On my computer, the below code crashes if I set a dimGrid.y value higher than about 60. With this value, the program takes about 15 seconds to complete, and sometimes crashes. However, I stay below the maximum number of blocks (65535 * 65535), I have a 8600GT…
// includes, system
__global__ void kernell(long int* number)
long int number = 0;
long int* number_Device;
cudaMalloc((void**)&number_Device, sizeof(long int));
cudaMemcpy(number_Device, &number, sizeof(long int), cudaMemcpyHostToDevice);
//Call of the Kernell
kernell<<<dimGrid , dimBlock>>>(number_Device);
Is there any solution to prevent this kind of crash?

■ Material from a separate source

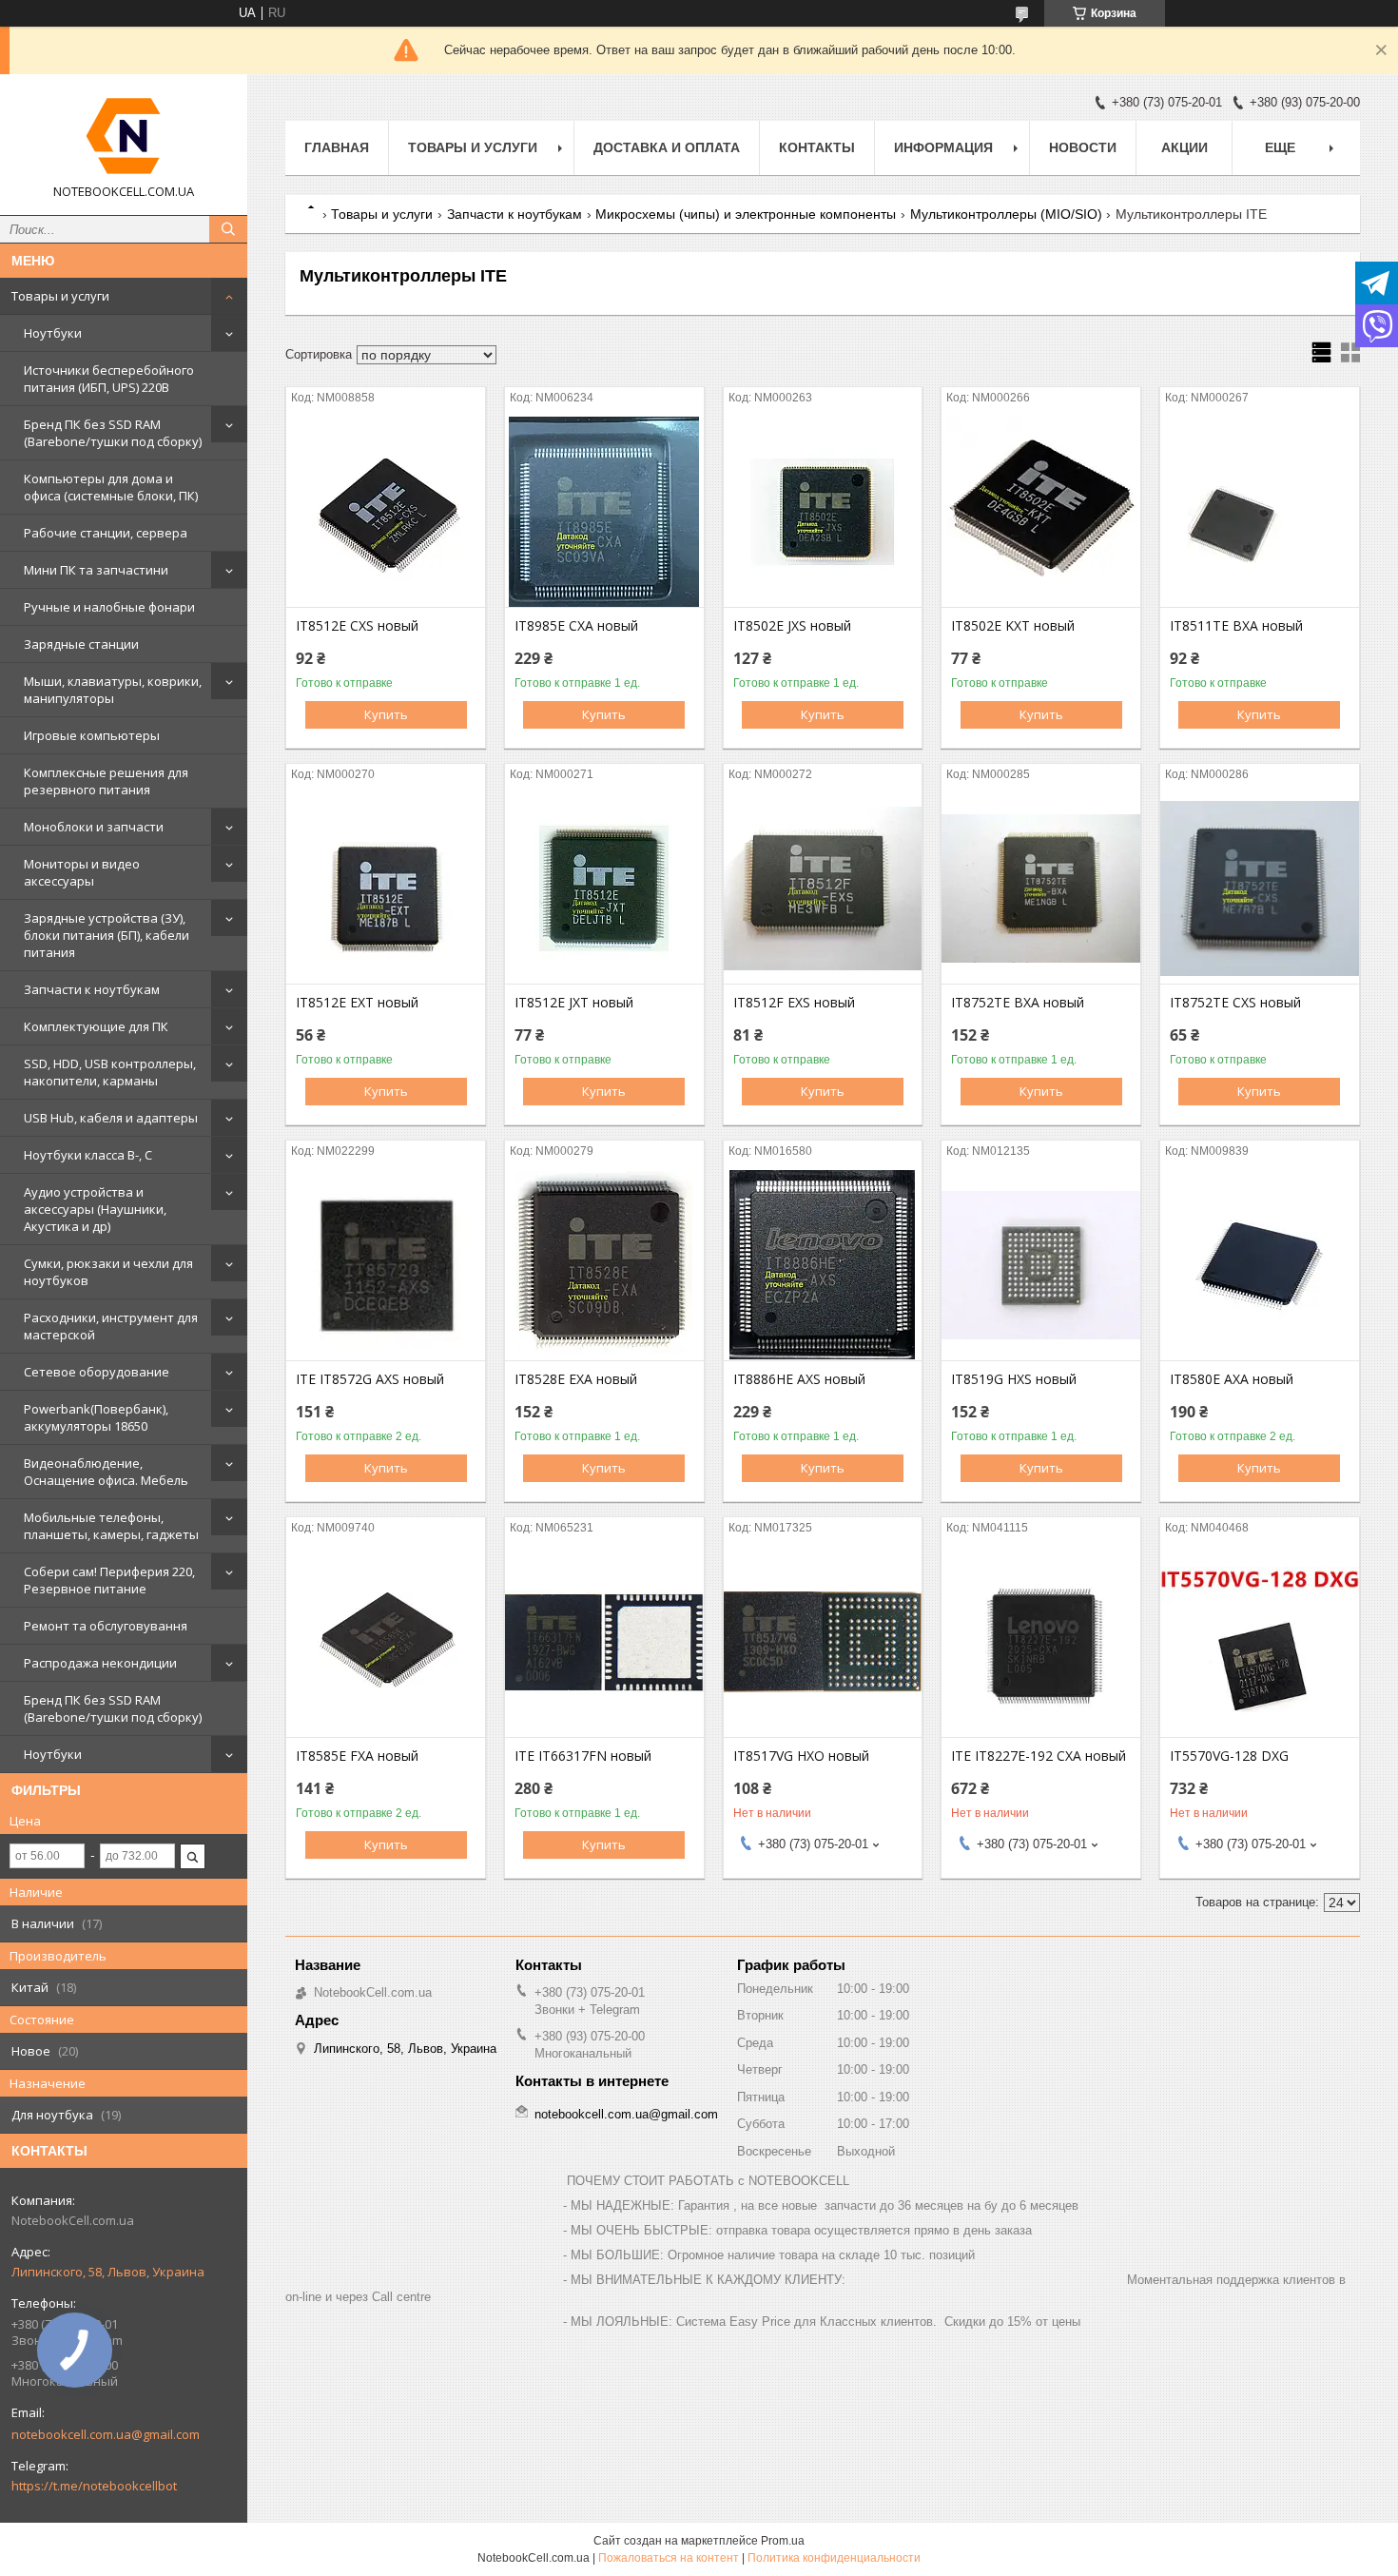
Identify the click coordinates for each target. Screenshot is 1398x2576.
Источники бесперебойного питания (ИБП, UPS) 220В (109, 378)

If you are using this card for display as well, then you’re hitting the watchdog timer. Search the forum for “watchdog”.
In short, it’s a OS level timer that will kill any kernel going on the GPU for over a couple of seconds for fear it’s in an endless loop or deadlocked. A safety mechanism. It’s impossible do disable it for an active video adapter and it’s in every OS.

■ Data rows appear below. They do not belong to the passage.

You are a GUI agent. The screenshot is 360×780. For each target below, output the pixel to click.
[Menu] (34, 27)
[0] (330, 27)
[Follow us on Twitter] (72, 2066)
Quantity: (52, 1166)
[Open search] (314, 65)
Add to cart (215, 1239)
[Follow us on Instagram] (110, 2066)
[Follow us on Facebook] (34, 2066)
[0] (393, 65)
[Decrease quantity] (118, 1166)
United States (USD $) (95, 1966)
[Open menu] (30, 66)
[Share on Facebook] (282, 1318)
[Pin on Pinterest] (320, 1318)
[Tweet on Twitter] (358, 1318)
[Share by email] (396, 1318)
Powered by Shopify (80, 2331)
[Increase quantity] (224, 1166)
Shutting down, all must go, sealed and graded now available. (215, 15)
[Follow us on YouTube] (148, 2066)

So you can either split your kernel into smaller ones (that end within a couple of seconds) or use a dedicated card for CUDA that isn’t connected to a monitor.
The bluescreen happens because the driver fails to get up after the watchdog kills its kernel, it’s supposed to be fixed in a new version of the drivers (yet unreleased)
This will be even slower. Safer (no race) but slower, since now threads get serialized.
Depends. I don’t think it’s a hard limit, some people get away with 30 seconds, some much less. IIRC NVIDIA says 5 seconds is as long as you wanna go, after that you’ve crossed the redline and you’re like those guys in Fast and Furious, turbo’ing on their NOS - ready to explode at any given moment.
If I’m not mistaken, it depends on the motherboard. There should be a BIOS option, something like Integrated Graphics = Enabled/Auto/Disabled, Auto being “disabled if a proper card is detected, enabled otherwise”. Some boards (or perhaps some BIOSes) don’t have the “Enabled” setting, in which case you’re out of luck.
The problem is your program however. It’s doing the worst thing possible - it either has a race condition or (if you enable atomics) runs all threads sequentially. You pretty much can’t get slower than that even if you tried. If you’re not aware of why this is so and don’t pay attention while writing the real code, the watchdog will be the least of your problems.